Version increments should distinguish discovery file updates from feature updates
Today the minor version number is incremented for both true code changes (big fixes, new features) and routine updates to the API discovery docs.
Ideally the version increment would reflect which of these is changing. My suggestion would be to increment patch number (the 0 in 1.86.0) on discovery file only updates and reserve minor version increments for true code changes.
Hello @jay0lee,
This is a great suggestion. I'll pass it along to my team to get their thoughts as well.
We have context aware commits in our Cloud Client Libraries where we provide better release notes. Regretfully, we don't have this infrastructure for clients which are built dynamically from the discovery docs. Please can you clarify if there is anything blocking from migrating to Cloud Client Libraries? As an example, see the release notes for google-cloud-speech here.
Feel free to reach out to me at jayhlee@ if you want to discuss further.
I primarily use this library for Workspace APIs which do not have Cloud client libraries. Frankly I really like the discovery approach of this library and while it does present some stability issues I prefer it as it means new API features are available in the library on day one.
Ideally we would make this versioning change in the next major version. There are a few open issues that may require bumping the major verison:
- https://github.com/googleapis/google-api-python-client/issues/1118
- https://github.com/googleapis/google-api-python-client/issues/1490
- https://github.com/googleapis/google-api-python-client/issues/2100
Please can you clarify if there is anything blocking from migrating to Cloud Client Libraries?

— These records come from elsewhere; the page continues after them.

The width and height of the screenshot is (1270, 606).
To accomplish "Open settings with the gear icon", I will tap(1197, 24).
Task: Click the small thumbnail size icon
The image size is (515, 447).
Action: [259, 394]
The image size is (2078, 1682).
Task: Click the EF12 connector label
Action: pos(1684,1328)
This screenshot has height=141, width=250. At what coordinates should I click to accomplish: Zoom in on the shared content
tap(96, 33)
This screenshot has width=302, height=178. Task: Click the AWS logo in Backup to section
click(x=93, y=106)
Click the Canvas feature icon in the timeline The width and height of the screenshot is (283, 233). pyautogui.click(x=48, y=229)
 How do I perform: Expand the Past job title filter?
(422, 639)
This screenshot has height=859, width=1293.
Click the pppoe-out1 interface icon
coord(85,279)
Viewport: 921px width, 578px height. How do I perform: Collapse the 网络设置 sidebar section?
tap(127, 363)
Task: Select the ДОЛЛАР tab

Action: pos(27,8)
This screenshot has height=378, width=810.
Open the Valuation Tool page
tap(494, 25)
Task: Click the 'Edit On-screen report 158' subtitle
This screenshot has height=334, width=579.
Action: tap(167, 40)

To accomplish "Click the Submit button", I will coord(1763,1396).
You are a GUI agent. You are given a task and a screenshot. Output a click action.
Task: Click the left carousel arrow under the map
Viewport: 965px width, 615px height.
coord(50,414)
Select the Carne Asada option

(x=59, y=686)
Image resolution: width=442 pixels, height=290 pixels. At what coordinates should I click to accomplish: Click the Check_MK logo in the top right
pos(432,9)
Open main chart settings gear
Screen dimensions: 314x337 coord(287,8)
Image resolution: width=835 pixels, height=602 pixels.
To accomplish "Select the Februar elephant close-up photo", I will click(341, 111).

This is OT for this issue, but I see this question - "Why can't you just use our newer libraries" - getting asked a lot. One reason not to use them is their higher memory requirements: https://github.com/googleapis/python-logging/issues/623#issuecomment-1532913477
Another reason I've seen brought up by others is batch operations, which we use extensively.
Until the memory issue is addressed and the client libraries all offer batched operations, there will always be use cases where this library is the better (edit: or even only reasonable) choice. There could very well be other very good reasons.